LaBorde stressed some important points about the proposed rule.

"First, it covers only fresh produce that is sold commercially," he said. "It does not apply to produce used for personal consumption, such as home gardens."

The focus of the new regulation is on fruits, vegetables, nuts, herbs, mushrooms and sprouts that typically are eaten raw, not commodities that generally are cooked or further processed, LaBorde noted.

"For example, potatoes, eggplant, winter squash, beets and beans for drying are exempt," he said.

Not all farms that grow fresh produce will be required to comply with the rule. Farms with gross food sales under $25,000 are exempt. Farms with gross food sales over $500,000 generally are required to comply.

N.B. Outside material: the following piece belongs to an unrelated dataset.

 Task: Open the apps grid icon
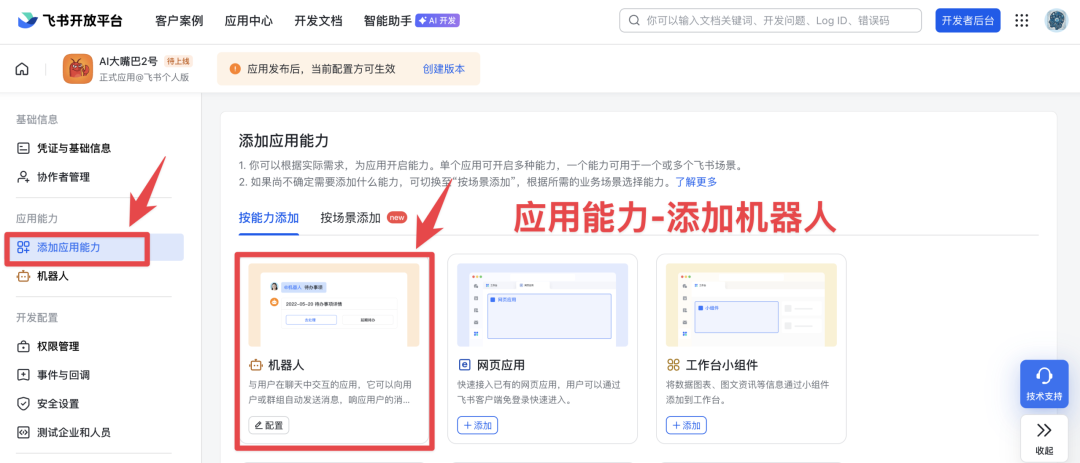(1021, 20)
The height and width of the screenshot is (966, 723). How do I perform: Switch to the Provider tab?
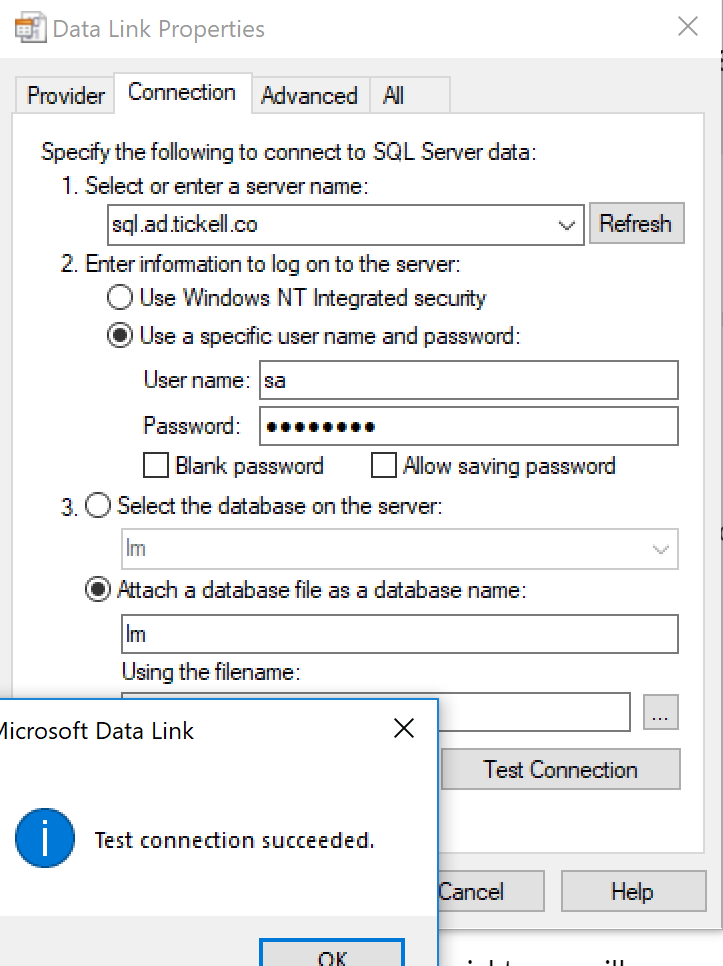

"Those with total sales of between $25,000 and $500,000 may or may not receive exemptions, depending on what kind of marketing channels are used," LaBorde explained.

"For instance, if farmers sell more than half of their strawberry crop directly to consumers — such as at a farmers market or farm stand — or if they deliver it directly to a grocery store or restaurant, they are exempt from the regulation.

"However, to receive this exemption, these kinds of direct sales must be to buyers in the same state as the farm, or if out of state, no farther than 275 miles from the farm."

If a crop is sold mostly through wholesale outlets, such as through distributors, warehouses or fresh-cut processors, the farm is not exempt and is covered under the rule, according to LaBorde.

Exemptions can be cancelled

"Exemptions can be canceled if the Food and Drug Administration determines that a farm may be a source of contaminated produce," he said.

"And finally, keep in mind that growers of any size who sell at least some of their crop through wholesale marketing channels, even if technically not covered by the federal regulation, have been facing and will continue to face standards at least as stringent as anything in the final regulations."

LaBorde provided highlights of the requirements FDA would issue in the final regulation:

• Worker health and hygiene: Farm and packing-house workers who harvest or handle fresh produce, and their supervisors, must receive training on personal hygiene and health conditions that can increase the risk of food contamination. Growers are required to show proof of training by keeping written records.

Also, toilet facilities have to be readily accessible, kept reasonably clean and supplied with toilet paper. Hand-washing stations must be close to toilet facilities and supplied with potable running water, hand soap and clean, single-use towels.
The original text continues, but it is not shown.